Grimbald était encore fort jeune lorsqu'il entra au monastère de Saint-Bertin. Le roi de Wessex, Alfred, qui l'avait vu en se rendant à Rome, voulut ranimer dans ses Etats la science qui y était éteinte. Il envoya une solennelle ambassade à Grimbald pour l'engager à venir habiter l'Angleterre, alla lui-même au-devant de lui pour le recevoir, et le pria de lui enseigner la langue latine, honneur qu'il partagea avec Asser, Plegmund et Jean l'Erigène. Vers l'époque où Hucbald établissait l'école de Paris, Grimbald fondait en Angleterre une autre école qui fut depuis l'université d'Oxford.
Vers ce temps, l'abbaye de Saint-Riquier possédait une belle bibliothèque. On y remarquait la Rhétorique de Cicéron, les Eglogues de Virgile, les œuvres de Pline le Jeune, et les poëmes d'Homère, auxquels étaient joints ceux de Darès le Phrygien et de Dictys de Crète. Celle du comte Eberhard, fondateur du monastère de Cysoing, comprenait plus de cinquante ouvrages, parmi lesquels se trouvaient le recueil des lois des Franks, la Cité de Dieu de saint Augustin, les sept livres d'Orose, la vie de saint Martin et les œuvres d'Alcwin.

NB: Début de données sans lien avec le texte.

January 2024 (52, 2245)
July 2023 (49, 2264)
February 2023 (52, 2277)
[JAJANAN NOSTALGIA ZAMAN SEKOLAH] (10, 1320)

La science, tradition expirante de la glorieuse domination de Karl le Grand, lui avait survécu de quelques années. C'était le dernier rayon d'une lumière qui avait déjà disparu. Bientôt il s'évanouit et tout devint ténèbres.
«Hlother, dit Nithard, craignait que son peuple ne l'abandonnât, et cherchait des secours partout et de quelque manière qu'il en pût trouver. Il appela les Normands à son aide, et, soumettant à leur autorité une partie des nations chrétiennes, il leur permit de piller toutes les autres.»
Les dévastations des Normands effacèrent le souvenir de ce que leurs invasions précédentes avaient offert de plus affreux. De nombreuses troupes de loups les suivaient, attirées par l'appât du carnage: une prophétesse de Germanie annonçait la fin du monde. En 845, les Normands ravagèrent les bords de la Seine et livrèrent aux flammes le monastère de Sithiu. Dès qu'ils se furent éloignés, les moines de Gand, pleins de terreur, se hâtèrent de fuir à Laon, après avoir déposé leurs châsses et leurs reliques dans le sanctuaire de Saint-Omer, qui était entouré d'une forte muraille et défendu par des tours. Elles y restèrent quarante années.